Inside sees Dafoe play Nemo, a thief trapped in the penthouse he’s burgling. Foiled in his attempt to steal three Egon Schiele drawings by the luxe apartment’s ultra-smart security system, Dafoe carries on a one-sided conversation with works by the likes of Maurizio Cattelan, Joanna Piotrowska, and John Armleder, the only witness to his deranged survival.
Imprisoned for months, he subsists on sprinkler water and caviar while devising an escape by wrecking the furniture. At one point, to amuse himself, he puts on a costume from a performance by Petrit Halilaj. Out of desperation, he defaces some of the art. Finally, to save his sanity, he makes his own art.
“It was important to give a clear vision of the art as a character because the collection represents Nemo’s antagonist, the unseen collector,” says Leonardo Bigazzi, a Florence-based curator who organised or commissioned and installed the works that appear in the movie. At significant moments, these works make Nemo cry.
The photographs projected at colossal scale on the rear wall of the avocado green, California Modern set in Pictures from Home don’t have to perform. Not with the powerhouse thespians Nathan Lane and Zoe Wannamaker on hand to play Irv and Jean Sultan. Wannamaker is Jean’s spitting image, but in a play that focuses on Sultan’s conflicted relationship to his father, she doesn’t have all that much to do.

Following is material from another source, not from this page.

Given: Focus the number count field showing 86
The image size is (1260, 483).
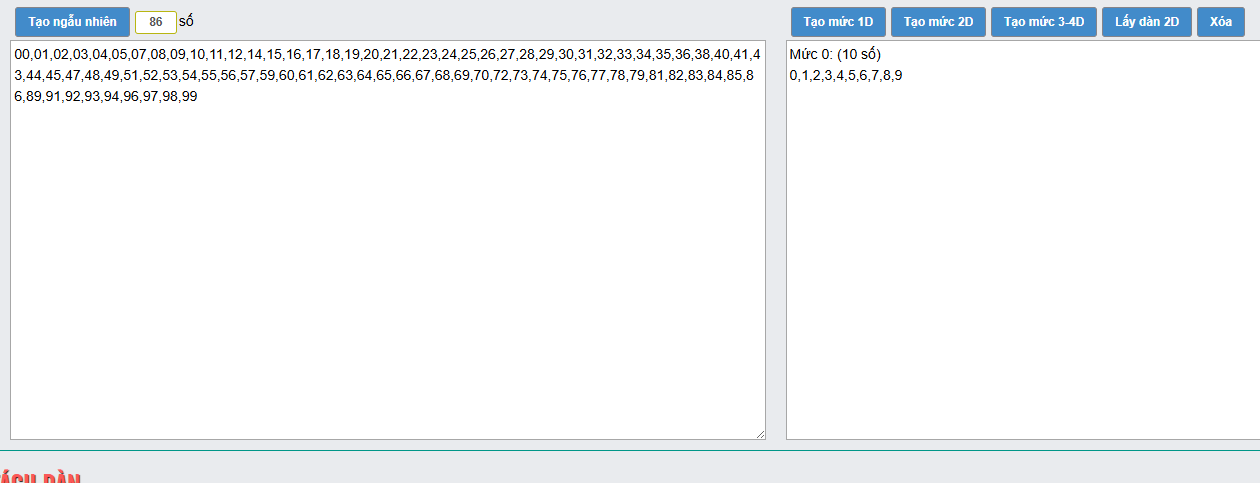Looking at the screenshot, I should tap(155, 22).
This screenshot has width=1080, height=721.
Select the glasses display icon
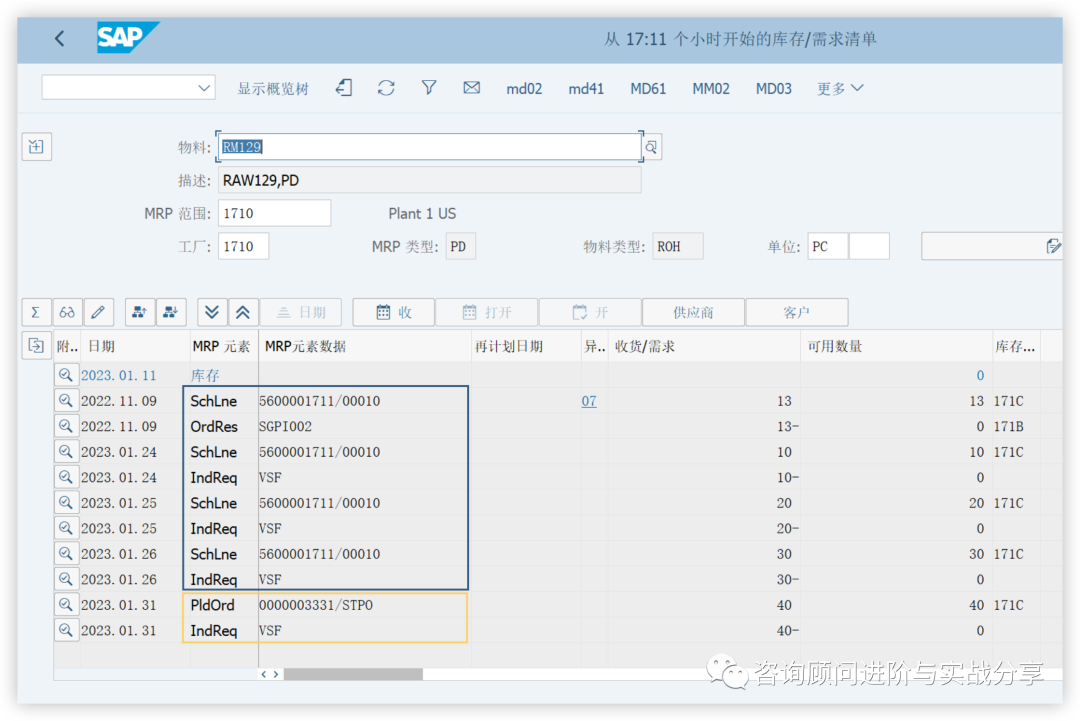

Sultan’s photos are not formal or candid portraits. They derive from setups that the artist constructed during ten years of visits to his parents in Los Angeles from his home and family in San Francisco. I enjoyed the prolonged exposure to the pictures that resulted from their collaboration and Lane's bravura performance. But the play’s representation of the artist, by many accounts a joyful, easy-going guy who thought deeply about photography, was jarring.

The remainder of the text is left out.